Our Serverless Inference products provide easy access to powerful models across different domains. With just an API key and endpoint, you can start running inference without worrying about the underlying infrastructure, scaling, or deployment.
Here is an overview of our Serverless Inference products:
LLM Inference
LLM Inference gives you access to large language models for a wide range of text-based tasks. Whether you need to build chatbots, summarize documents, generate structured output, or perform custom NLP operations, LLM Inference provides a reliable and scalable way to integrate language models into your applications and workflows.
Vision (VLM)
Vision Inference enables multimodal capabilities by combining language and vision understanding. Use Vision to analyze images with natural language queries, describe visual content, or perform multimodal reasoning where both text and images are inputs. This is particularly useful for captioning, classification, and multimodal chat applications.
Embedding
Embedding Inference lets you generate high-quality vector embeddings for text or other data. These embeddings can then be used for semantic search, clustering, retrieval-augmented generation (RAG), recommendation systems, and more. By leveraging embeddings, you can create meaningful representations of data for downstream applications and tasks.
Reranking
Reranking Inference improves the quality of search and retrieval pipelines by reordering candidate results based on semantic relevance. Given an initial list of results and a query, the reranker ensures that the most contextually relevant results surface to the top, improving user experience and retrieval accuracy.
Moderation
Moderation Inference helps you detect, classify, and manage unsafe or undesired content across text-based inputs and outputs. It enables applications to automatically identify categories such as harmful language, abuse, policy violations, or sensitive content before it reaches users or downstream systems.
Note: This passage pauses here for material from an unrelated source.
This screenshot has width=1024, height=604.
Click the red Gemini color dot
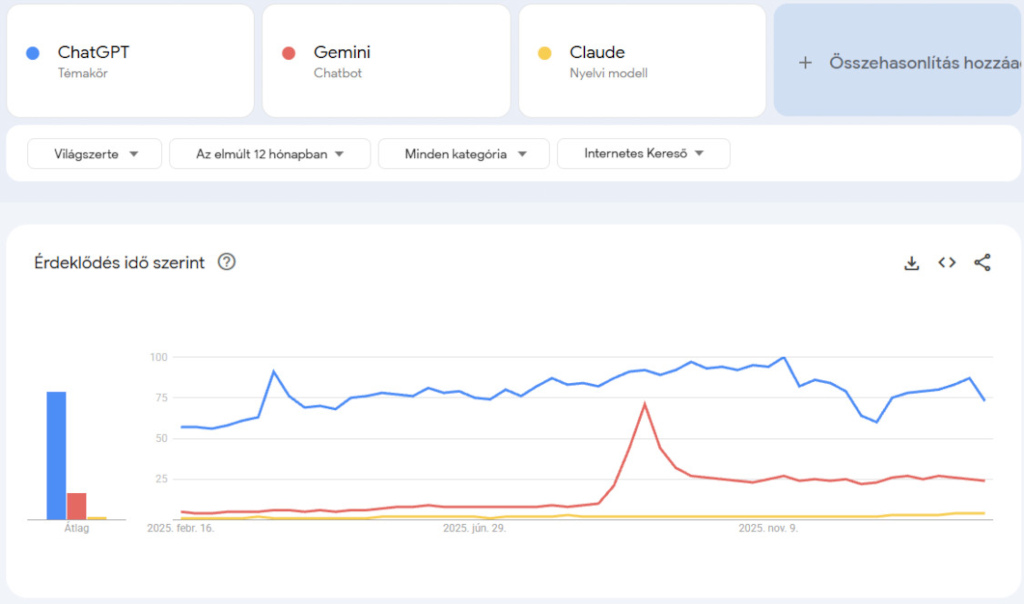click(289, 53)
By integrating moderation directly into your AI workflows, you can enforce safety standards, comply with governance requirements, and build trustworthy AI experiences without manual review overhead.
Audio (Speech-to-Text)
Audio Inference provides speech-to-text capabilities that convert spoken audio into accurate, structured text. This enables applications to process voice inputs for transcription, analysis, and downstream language understanding tasks. Speech-to-text can be combined with other inference products, such as LLM Inference, Embedding, or Moderation, to build voice-enabled assistants, meeting transcription services, call analytics, or multimodal agent experiences where spoken input becomes actionable data.
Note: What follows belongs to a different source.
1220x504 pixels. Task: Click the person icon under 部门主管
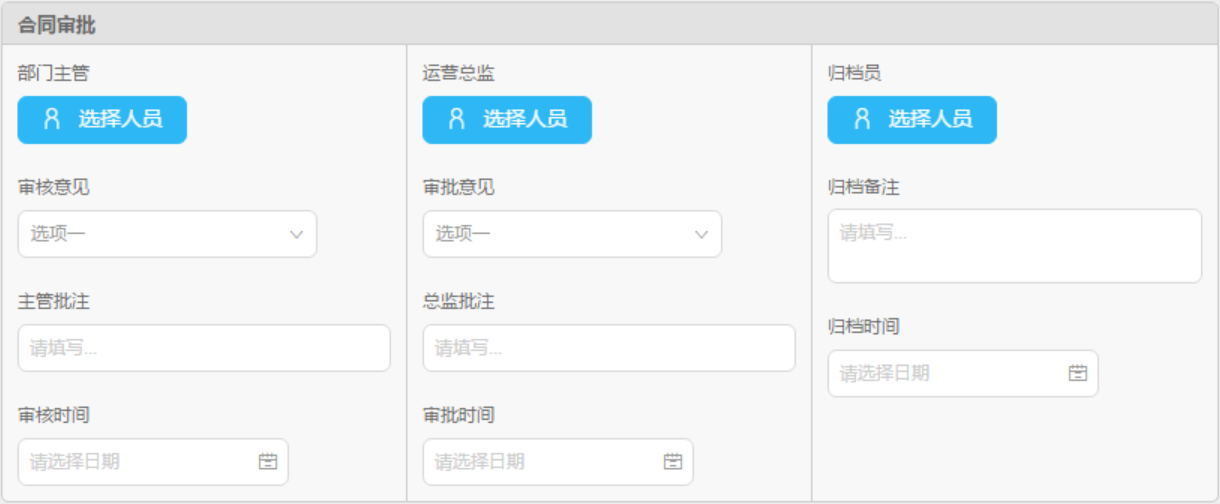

The process of creating an API key is the same for all of our Serverless Inference products. In this example, we’ll walk through the steps for LLM Inference.
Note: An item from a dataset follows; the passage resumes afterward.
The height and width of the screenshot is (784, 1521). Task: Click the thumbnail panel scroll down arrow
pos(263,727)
Step 1: Open the Product Page

In the Cloud Portal, navigate to the product you want to use (here we’ve selected LLM Inference) to view and
manage your API keys, then click Create to open the creation modal
Step 2: Start Creating a New API Key

Now, select the model you’d like to use from the available list.
Step 3: Provide Key Details

Fill in the required details, and an optional description.
Step 4: Copy Your Key and Endpoint

You’re all set! Your API key and Endpoint are ready. You can now begin making requests to your chosen Serverless Inference product.